* INFORMATION PROVIDED *
--------------------------------------------------

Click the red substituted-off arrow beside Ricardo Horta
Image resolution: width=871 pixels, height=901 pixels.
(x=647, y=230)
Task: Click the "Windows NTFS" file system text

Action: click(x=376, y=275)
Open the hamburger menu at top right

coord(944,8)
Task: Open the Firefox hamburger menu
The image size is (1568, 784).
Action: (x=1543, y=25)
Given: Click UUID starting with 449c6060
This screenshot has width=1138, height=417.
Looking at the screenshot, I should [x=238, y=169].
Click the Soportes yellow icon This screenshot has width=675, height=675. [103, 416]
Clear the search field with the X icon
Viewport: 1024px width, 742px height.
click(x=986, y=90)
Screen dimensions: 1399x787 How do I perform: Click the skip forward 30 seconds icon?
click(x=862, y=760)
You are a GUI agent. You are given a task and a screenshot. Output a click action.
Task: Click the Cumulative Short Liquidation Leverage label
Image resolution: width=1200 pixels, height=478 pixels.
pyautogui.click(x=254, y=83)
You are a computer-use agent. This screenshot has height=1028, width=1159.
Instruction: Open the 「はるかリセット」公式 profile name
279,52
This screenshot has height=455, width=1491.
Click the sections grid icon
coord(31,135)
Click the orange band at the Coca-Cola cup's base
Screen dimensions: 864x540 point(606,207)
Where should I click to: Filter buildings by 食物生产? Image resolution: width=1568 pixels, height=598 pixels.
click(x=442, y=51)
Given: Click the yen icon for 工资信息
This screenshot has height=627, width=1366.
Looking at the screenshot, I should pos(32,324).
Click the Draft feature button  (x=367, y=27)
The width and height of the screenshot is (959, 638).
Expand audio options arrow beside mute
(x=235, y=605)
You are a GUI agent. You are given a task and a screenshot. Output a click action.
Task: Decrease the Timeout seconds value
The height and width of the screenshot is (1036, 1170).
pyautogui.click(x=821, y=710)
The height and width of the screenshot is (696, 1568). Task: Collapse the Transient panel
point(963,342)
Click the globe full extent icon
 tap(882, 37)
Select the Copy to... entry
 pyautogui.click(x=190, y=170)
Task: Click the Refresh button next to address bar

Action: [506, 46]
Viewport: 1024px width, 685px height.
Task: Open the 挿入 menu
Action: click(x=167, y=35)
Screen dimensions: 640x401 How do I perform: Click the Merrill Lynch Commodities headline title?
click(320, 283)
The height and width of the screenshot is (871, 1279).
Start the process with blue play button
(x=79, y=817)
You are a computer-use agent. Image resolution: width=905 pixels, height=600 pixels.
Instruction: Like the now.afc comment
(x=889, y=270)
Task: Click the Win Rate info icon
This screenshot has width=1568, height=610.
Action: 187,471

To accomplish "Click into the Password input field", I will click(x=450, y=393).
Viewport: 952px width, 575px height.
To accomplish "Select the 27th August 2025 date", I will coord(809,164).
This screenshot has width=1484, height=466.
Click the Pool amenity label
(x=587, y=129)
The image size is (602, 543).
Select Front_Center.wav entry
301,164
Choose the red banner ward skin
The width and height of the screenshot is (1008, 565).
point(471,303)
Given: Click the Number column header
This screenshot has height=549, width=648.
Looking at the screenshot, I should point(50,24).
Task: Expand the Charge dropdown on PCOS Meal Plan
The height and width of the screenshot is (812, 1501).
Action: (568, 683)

--------------------------------------------------

Copy out the full material exactly as it appears.

* ANSWER AREA *
Click the red substituted-off arrow beside Ricardo Horta
Image resolution: width=871 pixels, height=901 pixels.
(x=647, y=230)
Task: Click the "Windows NTFS" file system text

Action: click(x=376, y=275)
Open the hamburger menu at top right

coord(944,8)
Task: Open the Firefox hamburger menu
The image size is (1568, 784).
Action: (x=1543, y=25)
Given: Click UUID starting with 449c6060
This screenshot has width=1138, height=417.
Looking at the screenshot, I should [x=238, y=169].
Click the Soportes yellow icon This screenshot has width=675, height=675. [103, 416]
Clear the search field with the X icon
Viewport: 1024px width, 742px height.
click(x=986, y=90)
Screen dimensions: 1399x787 How do I perform: Click the skip forward 30 seconds icon?
click(x=862, y=760)
You are a GUI agent. You are given a task and a screenshot. Output a click action.
Task: Click the Cumulative Short Liquidation Leverage label
Image resolution: width=1200 pixels, height=478 pixels.
pyautogui.click(x=254, y=83)
You are a computer-use agent. This screenshot has height=1028, width=1159.
Instruction: Open the 「はるかリセット」公式 profile name
279,52
This screenshot has height=455, width=1491.
Click the sections grid icon
coord(31,135)
Click the orange band at the Coca-Cola cup's base
Screen dimensions: 864x540 point(606,207)
Where should I click to: Filter buildings by 食物生产? Image resolution: width=1568 pixels, height=598 pixels.
click(x=442, y=51)
Given: Click the yen icon for 工资信息
This screenshot has height=627, width=1366.
Looking at the screenshot, I should pos(32,324).
Click the Draft feature button  (x=367, y=27)
The width and height of the screenshot is (959, 638).
Expand audio options arrow beside mute
(x=235, y=605)
You are a GUI agent. You are given a task and a screenshot. Output a click action.
Task: Decrease the Timeout seconds value
The height and width of the screenshot is (1036, 1170).
pyautogui.click(x=821, y=710)
The height and width of the screenshot is (696, 1568). Task: Collapse the Transient panel
point(963,342)
Click the globe full extent icon
 tap(882, 37)
Select the Copy to... entry
 pyautogui.click(x=190, y=170)
Task: Click the Refresh button next to address bar

Action: [506, 46]
Viewport: 1024px width, 685px height.
Task: Open the 挿入 menu
Action: click(x=167, y=35)
Screen dimensions: 640x401 How do I perform: Click the Merrill Lynch Commodities headline title?
click(320, 283)
The height and width of the screenshot is (871, 1279).
Start the process with blue play button
(x=79, y=817)
You are a computer-use agent. Image resolution: width=905 pixels, height=600 pixels.
Instruction: Like the now.afc comment
(x=889, y=270)
Task: Click the Win Rate info icon
This screenshot has width=1568, height=610.
Action: 187,471

To accomplish "Click into the Password input field", I will click(x=450, y=393).
Viewport: 952px width, 575px height.
To accomplish "Select the 27th August 2025 date", I will coord(809,164).
This screenshot has width=1484, height=466.
Click the Pool amenity label
(x=587, y=129)
The image size is (602, 543).
Select Front_Center.wav entry
301,164
Choose the red banner ward skin
The width and height of the screenshot is (1008, 565).
point(471,303)
Given: Click the Number column header
This screenshot has height=549, width=648.
Looking at the screenshot, I should point(50,24).
Task: Expand the Charge dropdown on PCOS Meal Plan
The height and width of the screenshot is (812, 1501).
Action: (568, 683)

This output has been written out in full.